__Material provided__.
■ ■ ■

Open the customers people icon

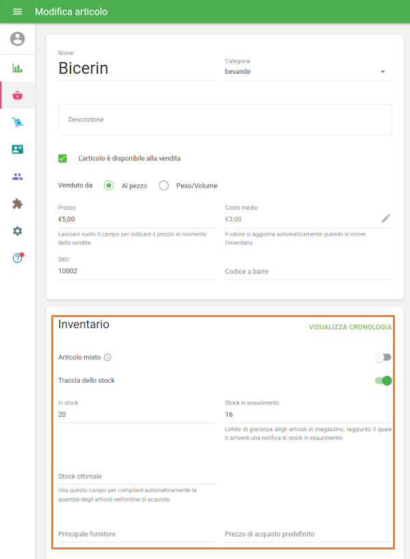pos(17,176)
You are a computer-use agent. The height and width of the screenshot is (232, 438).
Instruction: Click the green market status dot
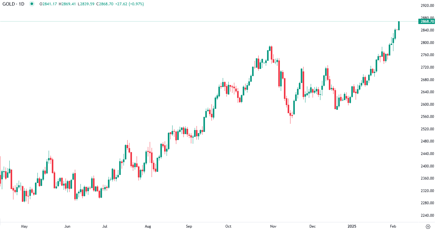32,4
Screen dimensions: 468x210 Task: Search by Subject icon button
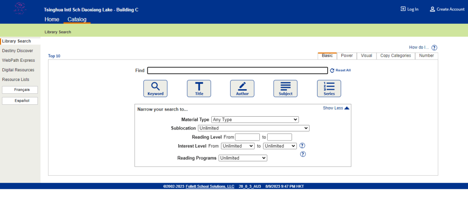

■ ■ ■

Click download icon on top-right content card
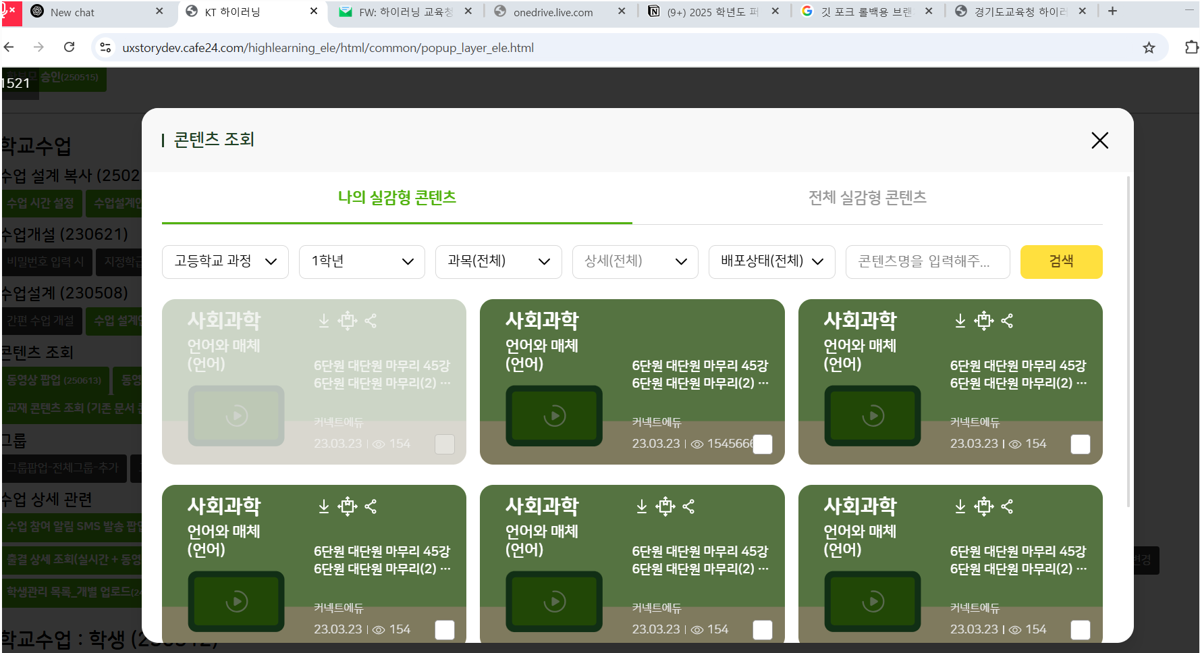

■ ■ ■

__Task statement__. Using the data above, which lines fall from the one with "Open the customers people icon" through the one with "Screen dimensions: 468x210"? Repeat them exactly, ends included, minus any pictures.

__Result of the task__.
Open the customers people icon

pos(17,176)
You are a computer-use agent. The height and width of the screenshot is (232, 438).
Instruction: Click the green market status dot
32,4
Screen dimensions: 468x210 Task: Search by Subject icon button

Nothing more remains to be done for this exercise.